Authors
František LISTOPAD
Poet, playwright, essayist, journalist, translator, writer, television and stage director, František Listopad was born on November 26, 1921, in Prague as Jiří Synek. He graduated from Gymnasium in 1939 and began to work at the V. Linhart publishing house. In 1941 he joined the resistance, and his father perished in a concentration camp. He enrolled at Charles University’s Faculty of Arts in 1945 to study aesthetics and literary sciences. At the same time he edited and managed the cultural section for Mladá fronta, the daily he helped to found. At this time Listopad belonged to a loose association of poets congregating around the paper. Going by the name dynamoarchism, the group also included, among others, Ivan Andrenik, Jaromír Hořec, and Oldřich Kryštofek. In 1947 he was sent to Paris as the editor of the Ministry of Information’s magazine Parallèle 50, and after the communist coup in Frebruary 1948 he stayed. Working largely as a journalist, Listopad contributed to French radio and television. He moved to Portugal in 1959, first to Porto and then to Lisbon, where from 1964 he was a professor of Slavic culture and anthropological artifacts at the Technical College. From 1975 to 1977 he served as director of the Instituto Superior de Ciencias Sociais e Políticas, and from 1982 director of the Film and Theater College. It was around this time that he became interested in directing plays for television and stage, and the latter half of the 1980s he was director and later dramaturge for one of the stages of Lisbon’s National Theater. He published in Portugal under the name of Jorge Listopad. He again took up residence in the Czech Republic after 1989 and published books, collaborated with Czech periodicals, in particular Literární noviny, and worked as a teacher and theater director at the Janáček Music Academy (JAMU) in Brno and the Theatre Goose on a String (Divadlo Husa na provázku).

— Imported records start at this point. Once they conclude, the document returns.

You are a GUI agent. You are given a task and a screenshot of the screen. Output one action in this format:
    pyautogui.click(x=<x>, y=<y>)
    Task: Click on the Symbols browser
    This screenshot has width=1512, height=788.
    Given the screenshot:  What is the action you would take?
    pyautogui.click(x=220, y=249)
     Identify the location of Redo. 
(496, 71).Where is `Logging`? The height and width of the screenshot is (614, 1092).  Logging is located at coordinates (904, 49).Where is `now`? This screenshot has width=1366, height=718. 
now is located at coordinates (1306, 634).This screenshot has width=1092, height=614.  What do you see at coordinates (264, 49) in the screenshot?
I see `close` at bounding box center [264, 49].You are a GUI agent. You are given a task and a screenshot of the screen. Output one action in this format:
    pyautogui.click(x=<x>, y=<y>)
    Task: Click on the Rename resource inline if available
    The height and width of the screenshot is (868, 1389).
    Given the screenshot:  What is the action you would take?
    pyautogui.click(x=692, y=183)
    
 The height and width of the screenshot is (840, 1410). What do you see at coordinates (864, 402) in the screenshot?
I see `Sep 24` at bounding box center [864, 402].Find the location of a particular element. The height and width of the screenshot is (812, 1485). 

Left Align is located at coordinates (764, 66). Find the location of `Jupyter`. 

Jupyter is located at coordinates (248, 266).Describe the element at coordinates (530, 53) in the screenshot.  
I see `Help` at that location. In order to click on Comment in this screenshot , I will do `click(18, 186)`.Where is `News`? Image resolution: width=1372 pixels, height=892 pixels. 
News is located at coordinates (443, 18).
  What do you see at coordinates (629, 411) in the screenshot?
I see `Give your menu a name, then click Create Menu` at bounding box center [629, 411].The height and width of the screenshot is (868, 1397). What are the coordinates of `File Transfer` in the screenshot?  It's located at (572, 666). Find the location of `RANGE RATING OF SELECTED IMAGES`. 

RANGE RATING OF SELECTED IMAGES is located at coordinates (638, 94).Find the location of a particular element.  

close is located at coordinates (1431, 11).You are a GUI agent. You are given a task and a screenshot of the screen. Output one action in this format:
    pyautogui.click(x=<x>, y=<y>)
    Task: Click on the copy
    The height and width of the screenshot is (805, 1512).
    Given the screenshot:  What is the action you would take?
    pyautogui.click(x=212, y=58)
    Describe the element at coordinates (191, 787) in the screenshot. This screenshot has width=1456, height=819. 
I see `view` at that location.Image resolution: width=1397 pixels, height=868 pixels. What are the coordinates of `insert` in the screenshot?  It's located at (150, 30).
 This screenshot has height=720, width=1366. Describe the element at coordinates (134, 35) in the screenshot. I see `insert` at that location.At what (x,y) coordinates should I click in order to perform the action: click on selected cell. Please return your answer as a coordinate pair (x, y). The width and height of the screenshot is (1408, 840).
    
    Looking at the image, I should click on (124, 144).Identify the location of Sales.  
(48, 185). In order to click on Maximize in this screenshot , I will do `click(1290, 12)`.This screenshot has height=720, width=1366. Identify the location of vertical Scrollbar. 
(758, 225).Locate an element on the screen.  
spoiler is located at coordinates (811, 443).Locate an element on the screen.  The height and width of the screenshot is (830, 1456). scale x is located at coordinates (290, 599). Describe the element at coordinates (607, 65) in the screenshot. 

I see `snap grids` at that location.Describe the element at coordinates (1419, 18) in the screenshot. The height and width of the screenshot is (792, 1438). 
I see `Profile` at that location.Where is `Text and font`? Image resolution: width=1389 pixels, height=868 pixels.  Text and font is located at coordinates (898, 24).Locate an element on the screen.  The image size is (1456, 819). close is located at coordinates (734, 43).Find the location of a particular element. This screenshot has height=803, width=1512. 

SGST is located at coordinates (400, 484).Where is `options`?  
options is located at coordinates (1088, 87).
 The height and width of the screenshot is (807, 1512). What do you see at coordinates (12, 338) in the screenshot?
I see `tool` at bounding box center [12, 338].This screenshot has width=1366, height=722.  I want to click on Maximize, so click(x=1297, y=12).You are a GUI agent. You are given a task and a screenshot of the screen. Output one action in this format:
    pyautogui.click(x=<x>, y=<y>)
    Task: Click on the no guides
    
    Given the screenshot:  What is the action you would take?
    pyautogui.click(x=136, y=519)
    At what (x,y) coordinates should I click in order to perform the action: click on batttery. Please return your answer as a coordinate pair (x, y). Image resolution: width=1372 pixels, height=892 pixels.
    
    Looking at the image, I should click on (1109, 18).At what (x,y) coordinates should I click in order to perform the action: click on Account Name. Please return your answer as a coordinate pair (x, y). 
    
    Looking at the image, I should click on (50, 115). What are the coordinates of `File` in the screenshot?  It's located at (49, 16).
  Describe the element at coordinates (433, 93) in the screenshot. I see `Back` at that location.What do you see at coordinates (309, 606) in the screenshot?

Listopad’s vast oeuvre can be broken into three constituent parts: prose, poetry, and essays. As a poet, he was first influenced by Halas, and his early work from the mid-1940s is marked by rich metaphor as well by the tragic, sorrowful tone from “the end of history.” He was one of the collaborators of “dynamoarchism,” a postwar literary movement that echoed German Romanticism, in particular with its emphasis on the “creative power of literature, the dynamism of art and culture generally” (Blanka Hemelíková). Close to the poetics of Group 42, the dynomoarchists poeticized fragments of the ordinary, slices of the city’s everyday scenery, and the existential dimensions of its characters. Listopad’s poetry is written in free and spontaneous verse. The individual stanzas, the poet’s “preoccupations,” are arranged on the basis of association, sharp cuts that occur in the poem’s architecture like an element of dramatic tension from their confrontation, an unbound element, almost like a Poetist game. After Listopad emigrated from Czechoslovakia, “his search for the meaning of existence and poetry, and his continual coming to grips with death became the thematic leitmotifs of his poetry collections. Harkening back to his ‘Halas beginnings,’ Listopad’s poetry in exile aims for the symbolic utterance and rich metaphorical expression. There also appeared word experiments, which opened avenues for the word’s independence, the use of neologism, and his long-standing interest in euphony and new melodiousness” (B. Hemelíková). Listopad’s prose retains a fidelity to the lyricism and sensuality of his poetry, and it is focused thematically on the small event or situation, which are often of a romantic or erotic nature whose potential tenderly opens in a wide semantic and figurative fan (Umazané povidky, Chinatown s Rózou). The best of Listopad’s essays is a collection of four wide-ranging, philosophically introspective texts that are meditations on the search for and not finding one’s home in the world (Tristan z města do města).